**EXERCISE TASK:**
Reproduce every line of the items below word for word, leaving out the pictures.

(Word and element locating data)
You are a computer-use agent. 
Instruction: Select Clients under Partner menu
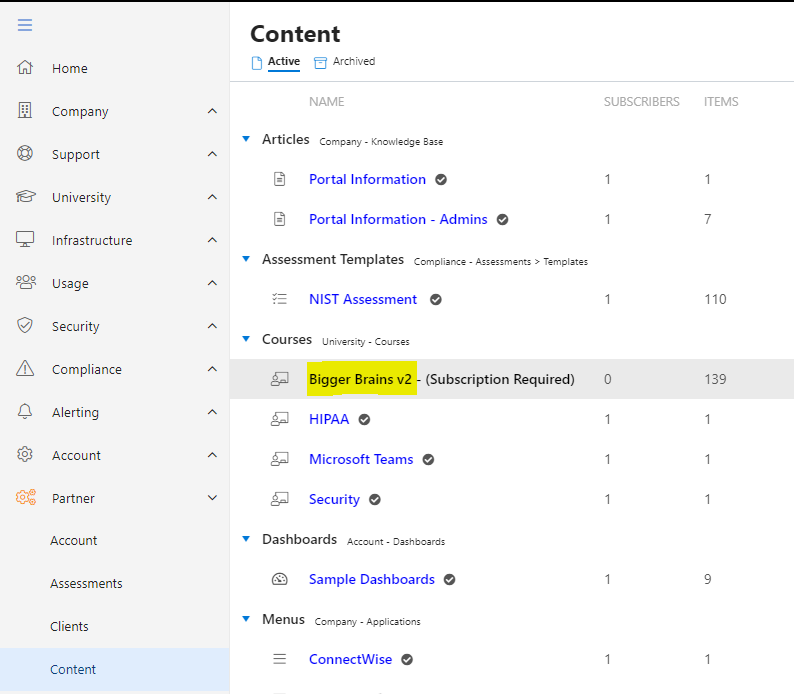(69, 626)
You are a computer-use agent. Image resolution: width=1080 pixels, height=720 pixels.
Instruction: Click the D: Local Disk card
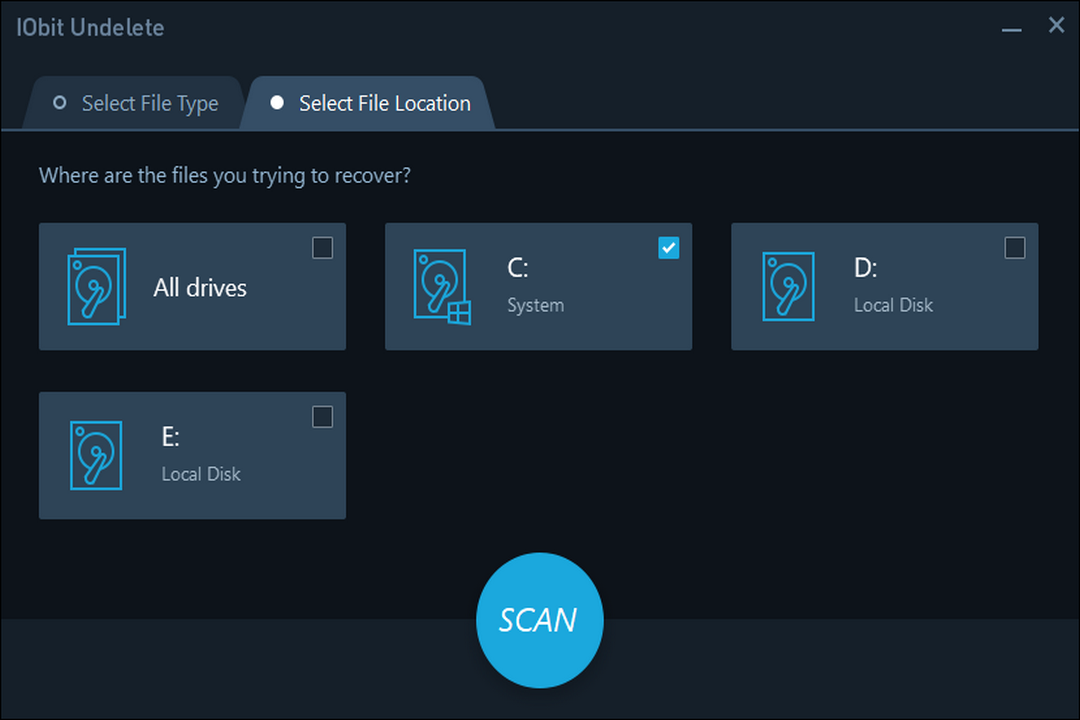point(884,287)
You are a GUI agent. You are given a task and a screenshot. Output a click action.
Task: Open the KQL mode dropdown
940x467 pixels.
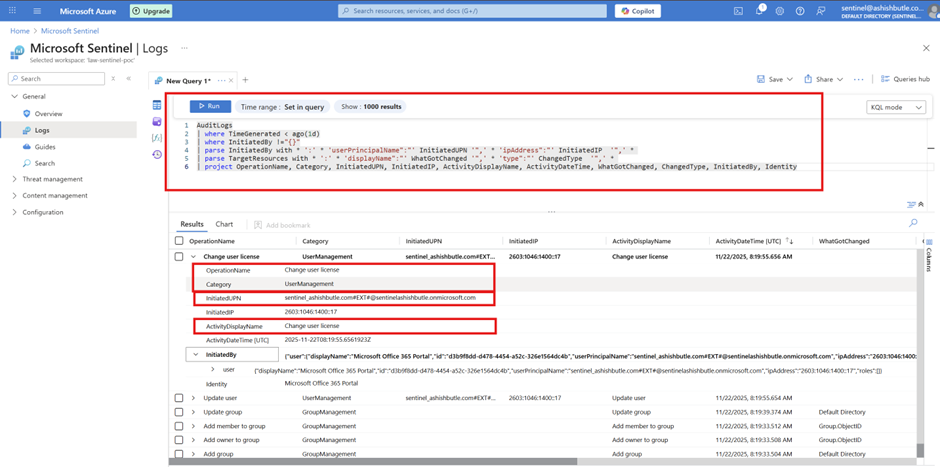click(x=895, y=107)
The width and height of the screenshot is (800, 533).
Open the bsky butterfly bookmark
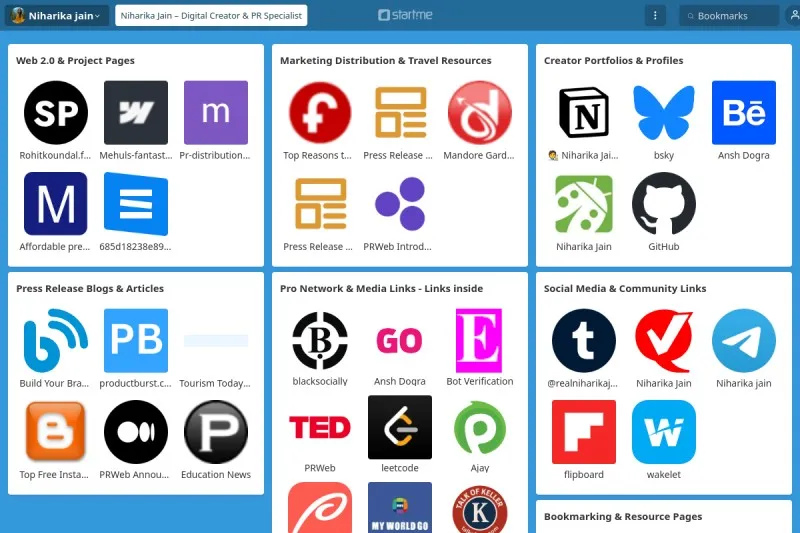pos(664,113)
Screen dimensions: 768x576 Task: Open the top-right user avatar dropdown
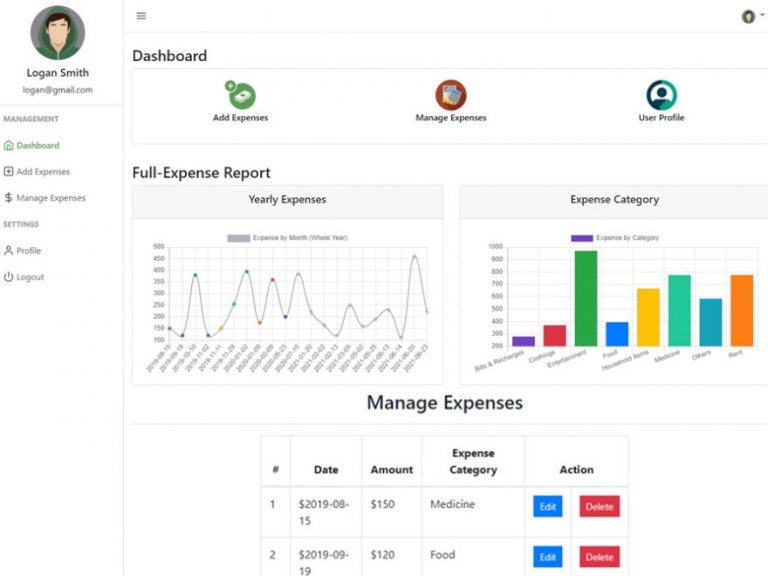749,16
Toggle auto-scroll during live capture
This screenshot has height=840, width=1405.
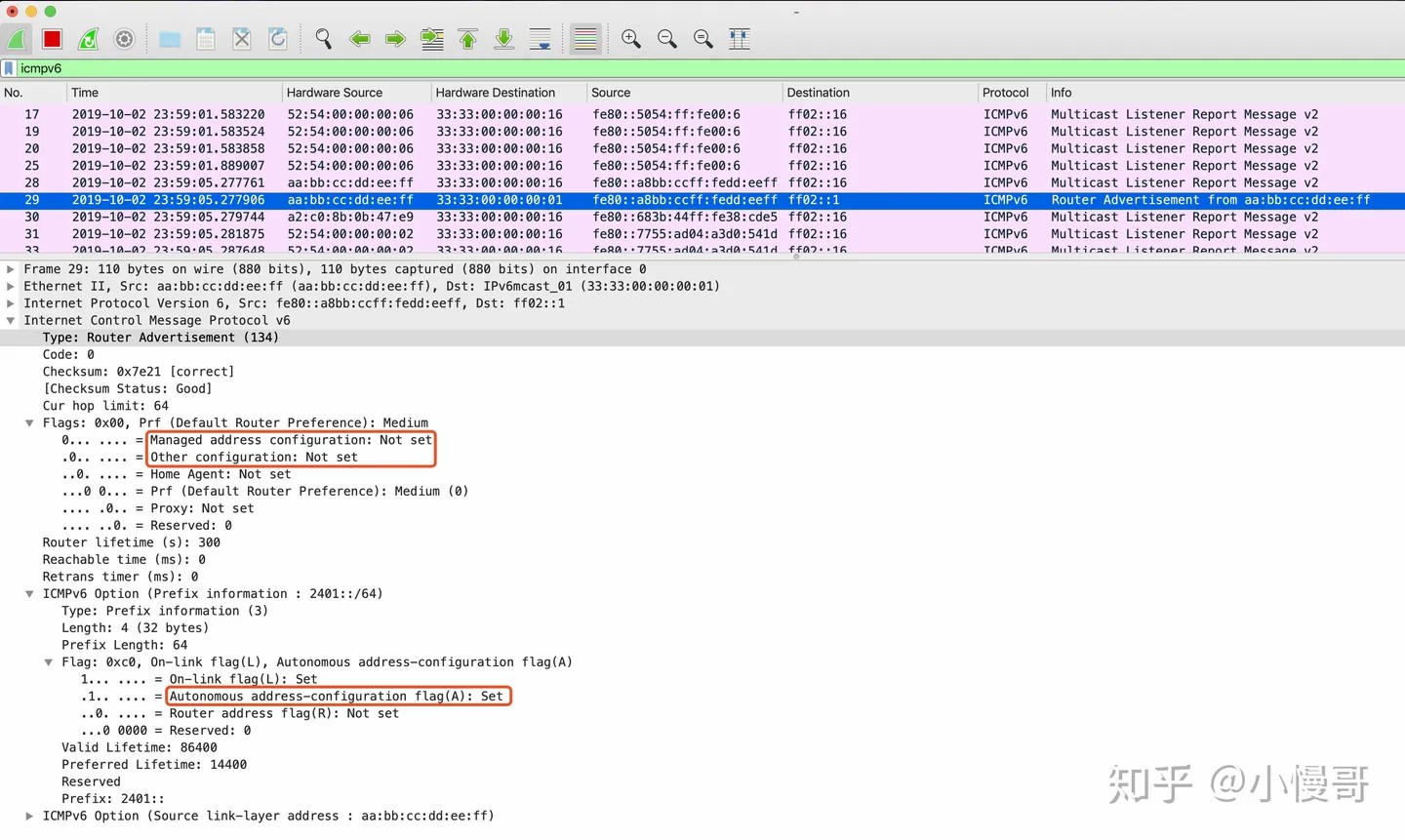coord(540,39)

**SOLUTION TO THIS TASK:**
You are a computer-use agent. 
Instruction: Select Clients under Partner menu
(69, 626)
You are a computer-use agent. Image resolution: width=1080 pixels, height=720 pixels.
Instruction: Click the D: Local Disk card
point(884,287)
You are a GUI agent. You are given a task and a screenshot. Output a click action.
Task: Open the KQL mode dropdown
940x467 pixels.
click(x=895, y=107)
The width and height of the screenshot is (800, 533).
Open the bsky butterfly bookmark
pos(664,113)
Screen dimensions: 768x576 Task: Open the top-right user avatar dropdown
749,16
Toggle auto-scroll during live capture
This screenshot has height=840, width=1405.
coord(540,39)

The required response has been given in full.